In order to really understand what had been going through his mind of course she needs to know the full story, to pursue her hunch that this apparently random shooting was an almost logical conclusion to what came before it. Samuel Szajkowski (shy-kov-skee) was just an ordinary, if reserved, teacher but from the moment he first entered the classroom and told the class his name he was never given a chance to keep his head above water. That name is all that class bully Donovan Stanley needs to begin a campaign of sustained and eventually devastating abuse. 'Shitewhatsir?..Shitecoughski?', and that cough in the middle is the one we all know that really means 'fuck off'. Despite his attempts to calmly explain his Polish ancestry and engage with the mounting unrest in the class room it isn't long before he finds it impossible to control and leaves the room. That it turns out is a big mistake.

Through the direct address of those many voices of evidence Lelic is able to drop the relevant pieces of information at just the right points of the book, much like the clues in a conventional crime novel. His ear for character voices is impressive in the early stages, only later does he occasionally fall for the writerly pitfall of putting something far too clever into someone's mouth. That phrase 'institutional' springs to mind when describing the culture of bullying within a school.

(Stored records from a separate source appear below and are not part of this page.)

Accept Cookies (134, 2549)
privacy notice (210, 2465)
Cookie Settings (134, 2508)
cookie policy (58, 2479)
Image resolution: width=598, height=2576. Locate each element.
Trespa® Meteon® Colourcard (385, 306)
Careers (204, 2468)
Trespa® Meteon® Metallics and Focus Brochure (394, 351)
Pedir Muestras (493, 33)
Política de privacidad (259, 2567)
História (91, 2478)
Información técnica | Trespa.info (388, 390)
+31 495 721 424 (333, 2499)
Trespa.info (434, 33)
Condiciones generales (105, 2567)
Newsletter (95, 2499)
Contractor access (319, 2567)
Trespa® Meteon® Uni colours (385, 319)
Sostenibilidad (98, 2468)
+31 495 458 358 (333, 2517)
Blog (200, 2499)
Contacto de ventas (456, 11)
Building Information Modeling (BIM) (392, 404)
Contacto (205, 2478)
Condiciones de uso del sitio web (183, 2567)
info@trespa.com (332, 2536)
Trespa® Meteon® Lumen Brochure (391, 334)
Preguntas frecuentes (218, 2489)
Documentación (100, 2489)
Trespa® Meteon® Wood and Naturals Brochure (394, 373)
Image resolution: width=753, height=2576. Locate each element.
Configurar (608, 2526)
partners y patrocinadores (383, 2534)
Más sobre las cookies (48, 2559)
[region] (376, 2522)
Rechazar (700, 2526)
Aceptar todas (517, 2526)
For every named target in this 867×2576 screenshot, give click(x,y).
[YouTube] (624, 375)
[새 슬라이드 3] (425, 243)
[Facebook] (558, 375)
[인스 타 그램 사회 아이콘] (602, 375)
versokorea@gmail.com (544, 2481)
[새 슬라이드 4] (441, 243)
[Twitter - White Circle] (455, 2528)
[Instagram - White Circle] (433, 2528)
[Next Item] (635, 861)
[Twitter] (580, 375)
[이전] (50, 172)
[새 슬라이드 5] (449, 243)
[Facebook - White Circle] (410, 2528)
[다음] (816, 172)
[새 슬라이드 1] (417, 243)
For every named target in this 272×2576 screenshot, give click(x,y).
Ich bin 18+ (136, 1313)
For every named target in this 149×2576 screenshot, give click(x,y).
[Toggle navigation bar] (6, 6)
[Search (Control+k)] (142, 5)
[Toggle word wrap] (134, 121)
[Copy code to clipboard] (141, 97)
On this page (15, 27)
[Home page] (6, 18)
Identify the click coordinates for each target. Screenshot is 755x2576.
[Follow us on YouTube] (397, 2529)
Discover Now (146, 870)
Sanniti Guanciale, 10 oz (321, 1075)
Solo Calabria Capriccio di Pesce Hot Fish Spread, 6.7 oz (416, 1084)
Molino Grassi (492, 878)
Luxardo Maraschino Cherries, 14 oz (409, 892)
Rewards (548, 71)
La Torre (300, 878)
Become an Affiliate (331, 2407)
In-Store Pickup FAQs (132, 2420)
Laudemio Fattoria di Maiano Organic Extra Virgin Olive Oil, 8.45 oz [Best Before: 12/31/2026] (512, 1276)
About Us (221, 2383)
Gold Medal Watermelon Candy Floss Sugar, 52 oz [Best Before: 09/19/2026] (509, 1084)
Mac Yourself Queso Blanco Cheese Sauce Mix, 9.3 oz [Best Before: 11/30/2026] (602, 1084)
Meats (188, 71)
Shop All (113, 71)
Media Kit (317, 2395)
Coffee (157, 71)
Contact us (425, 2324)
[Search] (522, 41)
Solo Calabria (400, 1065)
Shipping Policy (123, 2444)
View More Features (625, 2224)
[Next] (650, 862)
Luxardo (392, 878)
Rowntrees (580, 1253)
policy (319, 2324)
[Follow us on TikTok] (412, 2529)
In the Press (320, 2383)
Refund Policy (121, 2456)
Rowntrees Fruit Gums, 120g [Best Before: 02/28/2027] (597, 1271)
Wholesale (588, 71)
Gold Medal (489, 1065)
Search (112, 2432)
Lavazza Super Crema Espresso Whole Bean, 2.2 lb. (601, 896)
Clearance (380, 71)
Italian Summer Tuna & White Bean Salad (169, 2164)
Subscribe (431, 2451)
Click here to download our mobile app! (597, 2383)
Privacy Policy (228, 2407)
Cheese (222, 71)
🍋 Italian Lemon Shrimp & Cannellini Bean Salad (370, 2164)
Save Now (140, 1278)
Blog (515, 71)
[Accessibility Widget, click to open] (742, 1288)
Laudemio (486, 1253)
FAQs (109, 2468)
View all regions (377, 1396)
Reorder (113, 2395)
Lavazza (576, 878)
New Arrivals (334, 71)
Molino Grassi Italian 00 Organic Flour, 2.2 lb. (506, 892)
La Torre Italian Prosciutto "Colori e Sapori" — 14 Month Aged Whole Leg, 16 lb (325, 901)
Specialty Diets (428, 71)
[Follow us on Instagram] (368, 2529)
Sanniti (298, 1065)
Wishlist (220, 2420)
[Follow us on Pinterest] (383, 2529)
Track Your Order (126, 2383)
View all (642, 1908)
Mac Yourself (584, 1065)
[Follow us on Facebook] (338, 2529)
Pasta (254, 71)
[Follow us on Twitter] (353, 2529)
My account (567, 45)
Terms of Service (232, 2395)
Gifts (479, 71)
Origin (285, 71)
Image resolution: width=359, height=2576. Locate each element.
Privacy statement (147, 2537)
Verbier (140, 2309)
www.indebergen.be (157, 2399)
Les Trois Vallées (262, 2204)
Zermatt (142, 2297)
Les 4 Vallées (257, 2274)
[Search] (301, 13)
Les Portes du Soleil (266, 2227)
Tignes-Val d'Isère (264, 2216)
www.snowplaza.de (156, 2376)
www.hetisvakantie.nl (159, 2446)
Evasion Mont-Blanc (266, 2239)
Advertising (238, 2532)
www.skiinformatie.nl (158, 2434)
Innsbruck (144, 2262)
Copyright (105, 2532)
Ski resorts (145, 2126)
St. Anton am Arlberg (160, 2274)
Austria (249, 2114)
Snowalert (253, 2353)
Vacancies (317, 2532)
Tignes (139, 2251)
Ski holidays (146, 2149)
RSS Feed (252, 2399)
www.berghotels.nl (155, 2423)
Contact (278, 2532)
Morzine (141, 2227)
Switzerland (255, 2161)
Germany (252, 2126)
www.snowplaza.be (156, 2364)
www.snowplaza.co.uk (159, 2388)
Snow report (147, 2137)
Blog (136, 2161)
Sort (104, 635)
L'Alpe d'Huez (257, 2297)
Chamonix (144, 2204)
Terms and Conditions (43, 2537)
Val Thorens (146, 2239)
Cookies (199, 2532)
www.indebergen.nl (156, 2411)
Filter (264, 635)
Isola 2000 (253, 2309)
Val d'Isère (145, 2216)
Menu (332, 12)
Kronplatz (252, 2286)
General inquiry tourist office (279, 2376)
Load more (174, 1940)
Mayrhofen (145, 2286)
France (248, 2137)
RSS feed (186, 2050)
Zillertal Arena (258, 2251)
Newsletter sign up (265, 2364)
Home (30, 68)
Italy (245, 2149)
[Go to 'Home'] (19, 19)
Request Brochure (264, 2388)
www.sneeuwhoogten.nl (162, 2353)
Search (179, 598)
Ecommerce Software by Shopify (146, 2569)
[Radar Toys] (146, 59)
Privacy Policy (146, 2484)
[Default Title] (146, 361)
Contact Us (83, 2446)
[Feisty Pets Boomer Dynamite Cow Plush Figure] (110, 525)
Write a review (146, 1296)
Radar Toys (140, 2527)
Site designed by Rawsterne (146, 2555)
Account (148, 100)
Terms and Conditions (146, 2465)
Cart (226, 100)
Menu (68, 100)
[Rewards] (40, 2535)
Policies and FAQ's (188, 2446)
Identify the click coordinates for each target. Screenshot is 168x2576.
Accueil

Only through the complicity of other staff members could a teacher like Szajkovski be subjected to such consistent and damaging abuse and May's task in the book is to see whether it's possible to hold the school itself accountable for the actions of the gunman. Another case of bullying in the school has lead to one boy being hospitalised, with no witnesses forthcoming, yet another example of the culture of fear and reprisal.

This also recalls Alan Moore's assertion, when creating his graphic novel From Hell, that the murders of Jack the Ripper weren't simply the work of one man (or even of many if it was more than one responsible) but created and made possible by the society around them. The introspection that accompanied the cases of Mary Bell or Jamie Bulger, the question asked by those communities as to how this had been allowed to happen are all relevant here.

That institutional element is also present in May's workplace of course, the traditionally male dominated world of policing. Here she is forced to deal with the kind of sexual harassment which is leading to court cases and compensation today. Jokes, emails, close physical contact, a suggestive word here, a blatant insult there; her position as a detective and her approach to her work is also questioned by her superiors who like the simplicity of the seemingly open-and-shut case and see the emotional response to it by their female colleague as a weakness and a nuisance. Lelic is skillful in creating the everyday threat for May, an atmosphere that heightens the senses especially when the situation becomes genuinely dangerous.

She could smell him. She could smell his hair, like hotel pillows beneath their cases; his breath, sour and needing water. She could smell oranges. His fingers across her mouth, they smelt of oranges, as though he had been peeling one while he had been waiting.

May's journey towards a closer understanding of events within the school mirrors her own personal journey. It is the bandaged body of the boy in hospital that forces her to look at her own life.

She tried to decide what she would have done in his place. She tried to decide but she realised that in fact she had already decided. Like Elliot, she had chosen to trust in denial, to confide only in herself, to try to cope with what others inflicted upon her without help of any kind.

There are plenty of adults out there who are frightened of other adults. There seem increasingly to be adults scared of the children that live around them or are in their care. Lelic's book does nothing to dispel any of that, it is terrifying in places, especially when you consider the damage we are all capable of, and just one of its many achievements is to create sympathy and understanding for the man wielding the smoking gun.